Avonna Sanders, like many 16-year-olds, was an apathetic highschool student. Her days at Minneapolis’s South High were filled with classes for which she had little enthusiasm. Then, during her junior year, a friend told her about a new course at South called The BrandLab, which offered an advertising and marketing curriculum, and counted toward an English credit. Desperate for something new, she enrolled.

“Most of the [other] classes didn’t grab my attention. Nothing I learned was something I’d want to do for a career, but marketing did it for me,” she says. Now Sanders is a St. Paul College freshman majoring in marketing, and her success story is one of many to come out of the BrandLab program.

Created in 2007 by John Olson of local ad firm Olson, The BrandLab is an innovative non-profit organization working to change the largely homogenous workforce of the marketing industry.

“[This] industry has had a challenge finding people of color, especially in the Twin Cities,” says Ellen Walthour, The BrandLab’s executive director.  “So, how do you attract creative talent from racially diverse backgrounds to this industry? You need to introduce it early.”

The BrandLab works only with schools where minority students, and those qualifying for free or reduced-price lunches, account for at least 50 percent of the student body. “We are really serious about trying to change the face of this industry,” says Walthour, who has overseen the program’s tremendous growth in its first few years. It’s now in 18 classrooms at nine schools around the Twin Cities, serving around 400 students a year—growth that has caused the organization to outgrow Olson.

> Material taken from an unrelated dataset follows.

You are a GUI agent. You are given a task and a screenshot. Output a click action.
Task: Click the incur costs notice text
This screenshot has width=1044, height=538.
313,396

Seeing its positive influence on the industry and students, other local agencies stepped in and The BrandLab will now rotate between a new Twin Cities agency each year, continuing to be funded by corporate sponsors such as 3M and Target. This year, Carmichael Lynch plays host. “[This] type of program wasn’t going to work unless it was owned by the entire community,” says Carmichael Lynch CEO Mike Lescarbeau.

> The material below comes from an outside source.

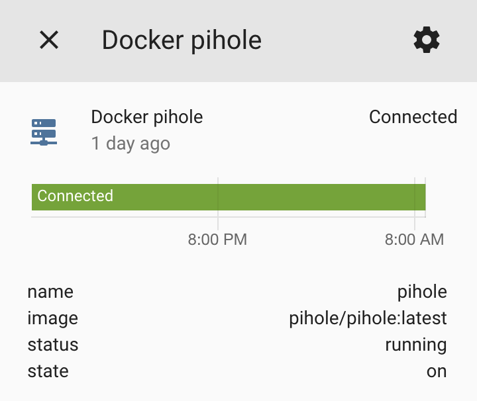Click the green Connected history bar
The width and height of the screenshot is (477, 401).
click(265, 197)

Lescarbeau, like Olson, knows the industry needs diversity. “When people sit down at a table that don’t necessarily share the same views or backgrounds, you get more interesting work,” Lescarbeau says. “We want [students] to come out of the program with the understanding that there are a lot more opportunities than they anticipated.”

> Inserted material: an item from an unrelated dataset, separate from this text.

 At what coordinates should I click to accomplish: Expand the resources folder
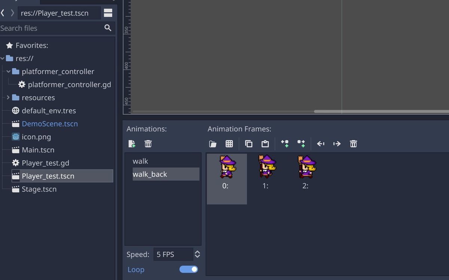(8, 97)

In the classroom, The BrandLab works with teachers to create a curriculum that encompasses all aspects of marketing, including lessons in branding, target marketing, campaigns and advertisement production. Industry professionals visit multiple times a week to act as mentors. “[The BrandLab] really does what it’s supposed to be doing. It exposes students to the field,” says two-year BrandLab instructor Linda Valentine, a teacher at Robbinsdale’s Highview Alternative Program.

The BrandLab works outside the classroom, too. Last summer it placed 23 interns with 14 agencies and hopes to reach 30 interns by this summer. In addition, it’s given dozens of $1,000 scholarships to deserving students like Sanders and created an alumni program to aid in future job searches.

“This is an industry solution to an industry problem…happening right here in the Twin Cities,” says Walthour.